_Requirement_:
In the data below, change "Instruction" to "Directive" wherever it occurs, and leave everything else the same.

_Records from a collection_:
§ §

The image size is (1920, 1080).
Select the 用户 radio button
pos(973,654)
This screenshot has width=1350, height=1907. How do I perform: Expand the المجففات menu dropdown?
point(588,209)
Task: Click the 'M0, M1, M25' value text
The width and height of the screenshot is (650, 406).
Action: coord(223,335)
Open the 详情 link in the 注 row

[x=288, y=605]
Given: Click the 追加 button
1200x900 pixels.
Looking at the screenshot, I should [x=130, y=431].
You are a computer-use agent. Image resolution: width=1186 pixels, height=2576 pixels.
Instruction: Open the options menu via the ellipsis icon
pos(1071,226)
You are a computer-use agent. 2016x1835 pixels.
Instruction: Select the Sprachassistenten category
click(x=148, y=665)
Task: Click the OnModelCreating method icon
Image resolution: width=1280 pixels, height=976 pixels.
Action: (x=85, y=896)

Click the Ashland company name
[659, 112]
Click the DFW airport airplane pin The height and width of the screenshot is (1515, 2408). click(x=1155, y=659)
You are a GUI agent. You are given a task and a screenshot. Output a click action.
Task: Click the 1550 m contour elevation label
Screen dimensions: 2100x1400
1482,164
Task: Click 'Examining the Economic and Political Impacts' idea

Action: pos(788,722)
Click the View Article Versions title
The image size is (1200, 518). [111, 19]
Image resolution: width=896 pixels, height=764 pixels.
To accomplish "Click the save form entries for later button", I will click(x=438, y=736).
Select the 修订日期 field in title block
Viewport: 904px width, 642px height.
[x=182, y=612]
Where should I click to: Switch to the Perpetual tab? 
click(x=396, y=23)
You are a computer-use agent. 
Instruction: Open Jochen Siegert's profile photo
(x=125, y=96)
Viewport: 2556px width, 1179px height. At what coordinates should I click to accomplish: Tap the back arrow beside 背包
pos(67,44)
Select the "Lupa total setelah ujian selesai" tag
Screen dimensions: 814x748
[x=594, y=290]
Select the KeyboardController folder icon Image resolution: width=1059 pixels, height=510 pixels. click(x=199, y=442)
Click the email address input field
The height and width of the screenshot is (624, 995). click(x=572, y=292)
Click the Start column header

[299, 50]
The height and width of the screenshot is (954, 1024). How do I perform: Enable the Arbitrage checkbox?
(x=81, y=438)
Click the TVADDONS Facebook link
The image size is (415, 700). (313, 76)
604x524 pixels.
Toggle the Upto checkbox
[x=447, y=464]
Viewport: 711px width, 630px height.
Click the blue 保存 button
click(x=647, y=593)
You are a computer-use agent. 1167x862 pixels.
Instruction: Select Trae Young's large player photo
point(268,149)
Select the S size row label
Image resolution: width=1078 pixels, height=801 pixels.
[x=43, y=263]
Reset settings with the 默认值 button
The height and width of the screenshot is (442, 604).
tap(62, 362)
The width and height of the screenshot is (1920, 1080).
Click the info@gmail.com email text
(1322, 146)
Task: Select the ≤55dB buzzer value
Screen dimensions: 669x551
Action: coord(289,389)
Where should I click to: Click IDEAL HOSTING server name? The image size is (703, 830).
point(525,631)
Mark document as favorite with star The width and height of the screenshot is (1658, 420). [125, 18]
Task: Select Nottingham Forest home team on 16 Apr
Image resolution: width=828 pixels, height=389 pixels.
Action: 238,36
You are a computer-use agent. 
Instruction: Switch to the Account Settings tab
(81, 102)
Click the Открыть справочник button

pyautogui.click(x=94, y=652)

§ §

_Task answer_:
The image size is (1920, 1080).
Select the 用户 radio button
pos(973,654)
This screenshot has width=1350, height=1907. How do I perform: Expand the المجففات menu dropdown?
point(588,209)
Task: Click the 'M0, M1, M25' value text
The width and height of the screenshot is (650, 406).
Action: coord(223,335)
Open the 详情 link in the 注 row

[x=288, y=605]
Given: Click the 追加 button
1200x900 pixels.
Looking at the screenshot, I should [x=130, y=431].
You are a computer-use agent. Image resolution: width=1186 pixels, height=2576 pixels.
Directive: Open the options menu via the ellipsis icon
pos(1071,226)
You are a computer-use agent. 2016x1835 pixels.
Directive: Select the Sprachassistenten category
click(x=148, y=665)
Task: Click the OnModelCreating method icon
Image resolution: width=1280 pixels, height=976 pixels.
Action: (x=85, y=896)

Click the Ashland company name
[659, 112]
Click the DFW airport airplane pin The height and width of the screenshot is (1515, 2408). click(x=1155, y=659)
You are a GUI agent. You are given a task and a screenshot. Output a click action.
Task: Click the 1550 m contour elevation label
Screen dimensions: 2100x1400
1482,164
Task: Click 'Examining the Economic and Political Impacts' idea

Action: pos(788,722)
Click the View Article Versions title
The image size is (1200, 518). [111, 19]
Image resolution: width=896 pixels, height=764 pixels.
To accomplish "Click the save form entries for later button", I will click(x=438, y=736).
Select the 修订日期 field in title block
Viewport: 904px width, 642px height.
[x=182, y=612]
Where should I click to: Switch to the Perpetual tab? 
click(x=396, y=23)
You are a computer-use agent. 
Directive: Open Jochen Siegert's profile photo
(x=125, y=96)
Viewport: 2556px width, 1179px height. At what coordinates should I click to accomplish: Tap the back arrow beside 背包
pos(67,44)
Select the "Lupa total setelah ujian selesai" tag
Screen dimensions: 814x748
[x=594, y=290]
Select the KeyboardController folder icon Image resolution: width=1059 pixels, height=510 pixels. click(x=199, y=442)
Click the email address input field
The height and width of the screenshot is (624, 995). click(x=572, y=292)
Click the Start column header

[299, 50]
The height and width of the screenshot is (954, 1024). How do I perform: Enable the Arbitrage checkbox?
(x=81, y=438)
Click the TVADDONS Facebook link
The image size is (415, 700). (313, 76)
604x524 pixels.
Toggle the Upto checkbox
[x=447, y=464]
Viewport: 711px width, 630px height.
Click the blue 保存 button
click(x=647, y=593)
You are a computer-use agent. 1167x862 pixels.
Directive: Select Trae Young's large player photo
point(268,149)
Select the S size row label
Image resolution: width=1078 pixels, height=801 pixels.
[x=43, y=263]
Reset settings with the 默认值 button
The height and width of the screenshot is (442, 604).
tap(62, 362)
The width and height of the screenshot is (1920, 1080).
Click the info@gmail.com email text
(1322, 146)
Task: Select the ≤55dB buzzer value
Screen dimensions: 669x551
Action: coord(289,389)
Where should I click to: Click IDEAL HOSTING server name? The image size is (703, 830).
point(525,631)
Mark document as favorite with star The width and height of the screenshot is (1658, 420). [125, 18]
Task: Select Nottingham Forest home team on 16 Apr
Image resolution: width=828 pixels, height=389 pixels.
Action: 238,36
You are a computer-use agent. 
Directive: Switch to the Account Settings tab
(81, 102)
Click the Открыть справочник button

pyautogui.click(x=94, y=652)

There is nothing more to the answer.